Work request
The answer is every record that follows, printed exactly.

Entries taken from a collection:
++++

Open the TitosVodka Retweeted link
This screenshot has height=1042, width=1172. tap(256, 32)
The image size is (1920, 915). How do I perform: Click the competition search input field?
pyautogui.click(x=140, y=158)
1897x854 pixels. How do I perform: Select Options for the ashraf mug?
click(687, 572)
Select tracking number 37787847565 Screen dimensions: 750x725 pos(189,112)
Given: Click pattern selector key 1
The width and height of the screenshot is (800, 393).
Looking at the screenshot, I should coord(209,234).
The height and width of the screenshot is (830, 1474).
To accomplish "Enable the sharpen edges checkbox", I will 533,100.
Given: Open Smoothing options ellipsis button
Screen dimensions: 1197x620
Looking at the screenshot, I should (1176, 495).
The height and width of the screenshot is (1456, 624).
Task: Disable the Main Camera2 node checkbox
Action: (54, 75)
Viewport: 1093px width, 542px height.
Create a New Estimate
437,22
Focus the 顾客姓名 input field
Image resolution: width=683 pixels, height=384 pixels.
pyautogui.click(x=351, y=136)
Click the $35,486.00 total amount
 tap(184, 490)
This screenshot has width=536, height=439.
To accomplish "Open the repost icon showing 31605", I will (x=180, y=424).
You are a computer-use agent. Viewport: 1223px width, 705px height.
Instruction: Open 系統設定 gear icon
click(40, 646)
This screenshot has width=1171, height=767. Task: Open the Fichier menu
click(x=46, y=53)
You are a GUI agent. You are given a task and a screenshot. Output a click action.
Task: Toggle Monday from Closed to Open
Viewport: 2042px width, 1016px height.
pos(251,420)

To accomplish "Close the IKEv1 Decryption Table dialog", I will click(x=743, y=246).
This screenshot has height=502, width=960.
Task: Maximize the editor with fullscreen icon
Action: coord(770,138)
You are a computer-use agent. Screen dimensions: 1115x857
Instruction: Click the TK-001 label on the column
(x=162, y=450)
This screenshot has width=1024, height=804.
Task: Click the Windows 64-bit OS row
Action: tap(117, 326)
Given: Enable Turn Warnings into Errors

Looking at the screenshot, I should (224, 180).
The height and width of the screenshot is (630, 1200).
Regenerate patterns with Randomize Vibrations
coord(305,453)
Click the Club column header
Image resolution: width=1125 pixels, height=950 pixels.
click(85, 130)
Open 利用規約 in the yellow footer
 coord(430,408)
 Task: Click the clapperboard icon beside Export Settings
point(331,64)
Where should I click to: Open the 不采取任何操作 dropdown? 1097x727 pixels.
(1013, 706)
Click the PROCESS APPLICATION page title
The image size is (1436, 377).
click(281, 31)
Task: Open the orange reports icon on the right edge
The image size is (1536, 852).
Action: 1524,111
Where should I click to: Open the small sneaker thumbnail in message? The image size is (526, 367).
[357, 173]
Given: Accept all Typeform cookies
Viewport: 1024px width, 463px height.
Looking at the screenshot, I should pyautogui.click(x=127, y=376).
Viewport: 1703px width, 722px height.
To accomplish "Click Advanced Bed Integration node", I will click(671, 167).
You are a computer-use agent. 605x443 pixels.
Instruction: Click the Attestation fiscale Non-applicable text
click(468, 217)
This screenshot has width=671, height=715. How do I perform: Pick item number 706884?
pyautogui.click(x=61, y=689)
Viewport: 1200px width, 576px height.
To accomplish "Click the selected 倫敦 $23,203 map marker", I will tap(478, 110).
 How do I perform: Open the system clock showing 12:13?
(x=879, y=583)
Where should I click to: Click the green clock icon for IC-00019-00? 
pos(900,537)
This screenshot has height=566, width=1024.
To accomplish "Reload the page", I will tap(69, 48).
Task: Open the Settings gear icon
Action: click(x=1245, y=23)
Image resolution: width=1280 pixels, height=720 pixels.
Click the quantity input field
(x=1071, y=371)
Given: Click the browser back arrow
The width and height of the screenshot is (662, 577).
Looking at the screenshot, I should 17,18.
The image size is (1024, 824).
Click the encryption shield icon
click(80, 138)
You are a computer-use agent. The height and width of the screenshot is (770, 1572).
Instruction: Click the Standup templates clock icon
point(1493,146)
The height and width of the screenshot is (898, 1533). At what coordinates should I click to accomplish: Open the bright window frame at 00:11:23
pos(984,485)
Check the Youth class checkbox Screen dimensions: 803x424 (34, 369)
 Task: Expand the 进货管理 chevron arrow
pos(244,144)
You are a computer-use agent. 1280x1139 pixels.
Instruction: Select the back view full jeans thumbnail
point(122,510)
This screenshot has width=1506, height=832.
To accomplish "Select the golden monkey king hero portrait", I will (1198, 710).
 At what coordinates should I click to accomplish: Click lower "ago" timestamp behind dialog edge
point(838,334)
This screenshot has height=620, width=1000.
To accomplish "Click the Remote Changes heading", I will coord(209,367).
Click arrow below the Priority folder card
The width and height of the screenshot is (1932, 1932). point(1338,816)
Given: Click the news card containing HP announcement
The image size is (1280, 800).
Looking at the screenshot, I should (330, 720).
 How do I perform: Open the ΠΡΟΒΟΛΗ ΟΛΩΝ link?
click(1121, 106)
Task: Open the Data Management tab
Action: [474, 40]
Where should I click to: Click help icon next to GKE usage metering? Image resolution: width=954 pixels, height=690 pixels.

++++

Problem solution
Open the TitosVodka Retweeted link
This screenshot has height=1042, width=1172. tap(256, 32)
The image size is (1920, 915). How do I perform: Click the competition search input field?
pyautogui.click(x=140, y=158)
1897x854 pixels. How do I perform: Select Options for the ashraf mug?
click(687, 572)
Select tracking number 37787847565 Screen dimensions: 750x725 pos(189,112)
Given: Click pattern selector key 1
The width and height of the screenshot is (800, 393).
Looking at the screenshot, I should coord(209,234).
The height and width of the screenshot is (830, 1474).
To accomplish "Enable the sharpen edges checkbox", I will 533,100.
Given: Open Smoothing options ellipsis button
Screen dimensions: 1197x620
Looking at the screenshot, I should (1176, 495).
The height and width of the screenshot is (1456, 624).
Task: Disable the Main Camera2 node checkbox
Action: (54, 75)
Viewport: 1093px width, 542px height.
Create a New Estimate
437,22
Focus the 顾客姓名 input field
Image resolution: width=683 pixels, height=384 pixels.
pyautogui.click(x=351, y=136)
Click the $35,486.00 total amount
 tap(184, 490)
This screenshot has width=536, height=439.
To accomplish "Open the repost icon showing 31605", I will (x=180, y=424).
You are a computer-use agent. Viewport: 1223px width, 705px height.
Instruction: Open 系統設定 gear icon
click(40, 646)
This screenshot has width=1171, height=767. Task: Open the Fichier menu
click(x=46, y=53)
You are a GUI agent. You are given a task and a screenshot. Output a click action.
Task: Toggle Monday from Closed to Open
Viewport: 2042px width, 1016px height.
pos(251,420)

To accomplish "Close the IKEv1 Decryption Table dialog", I will click(x=743, y=246).
This screenshot has height=502, width=960.
Task: Maximize the editor with fullscreen icon
Action: coord(770,138)
You are a computer-use agent. Screen dimensions: 1115x857
Instruction: Click the TK-001 label on the column
(x=162, y=450)
This screenshot has width=1024, height=804.
Task: Click the Windows 64-bit OS row
Action: tap(117, 326)
Given: Enable Turn Warnings into Errors

Looking at the screenshot, I should (224, 180).
The height and width of the screenshot is (630, 1200).
Regenerate patterns with Randomize Vibrations
coord(305,453)
Click the Club column header
Image resolution: width=1125 pixels, height=950 pixels.
click(85, 130)
Open 利用規約 in the yellow footer
 coord(430,408)
 Task: Click the clapperboard icon beside Export Settings
point(331,64)
Where should I click to: Open the 不采取任何操作 dropdown? 1097x727 pixels.
(1013, 706)
Click the PROCESS APPLICATION page title
The image size is (1436, 377).
click(281, 31)
Task: Open the orange reports icon on the right edge
The image size is (1536, 852).
Action: 1524,111
Where should I click to: Open the small sneaker thumbnail in message? The image size is (526, 367).
[357, 173]
Given: Accept all Typeform cookies
Viewport: 1024px width, 463px height.
Looking at the screenshot, I should pyautogui.click(x=127, y=376).
Viewport: 1703px width, 722px height.
To accomplish "Click Advanced Bed Integration node", I will click(671, 167).
You are a computer-use agent. 605x443 pixels.
Instruction: Click the Attestation fiscale Non-applicable text
click(468, 217)
This screenshot has width=671, height=715. How do I perform: Pick item number 706884?
pyautogui.click(x=61, y=689)
Viewport: 1200px width, 576px height.
To accomplish "Click the selected 倫敦 $23,203 map marker", I will tap(478, 110).
 How do I perform: Open the system clock showing 12:13?
(x=879, y=583)
Where should I click to: Click the green clock icon for IC-00019-00? 
pos(900,537)
This screenshot has height=566, width=1024.
To accomplish "Reload the page", I will tap(69, 48).
Task: Open the Settings gear icon
Action: click(x=1245, y=23)
Image resolution: width=1280 pixels, height=720 pixels.
Click the quantity input field
(x=1071, y=371)
Given: Click the browser back arrow
The width and height of the screenshot is (662, 577).
Looking at the screenshot, I should 17,18.
The image size is (1024, 824).
Click the encryption shield icon
click(80, 138)
You are a computer-use agent. The height and width of the screenshot is (770, 1572).
Instruction: Click the Standup templates clock icon
point(1493,146)
The height and width of the screenshot is (898, 1533). At what coordinates should I click to accomplish: Open the bright window frame at 00:11:23
pos(984,485)
Check the Youth class checkbox Screen dimensions: 803x424 (34, 369)
 Task: Expand the 进货管理 chevron arrow
pos(244,144)
You are a computer-use agent. 1280x1139 pixels.
Instruction: Select the back view full jeans thumbnail
point(122,510)
This screenshot has width=1506, height=832.
To accomplish "Select the golden monkey king hero portrait", I will (1198, 710).
 At what coordinates should I click to accomplish: Click lower "ago" timestamp behind dialog edge
point(838,334)
This screenshot has height=620, width=1000.
To accomplish "Click the Remote Changes heading", I will coord(209,367).
Click arrow below the Priority folder card
The width and height of the screenshot is (1932, 1932). point(1338,816)
Given: Click the news card containing HP announcement
The image size is (1280, 800).
Looking at the screenshot, I should (330, 720).
 How do I perform: Open the ΠΡΟΒΟΛΗ ΟΛΩΝ link?
click(1121, 106)
Task: Open the Data Management tab
Action: [474, 40]
Where should I click to: Click help icon next to GKE usage metering? Image resolution: width=954 pixels, height=690 pixels.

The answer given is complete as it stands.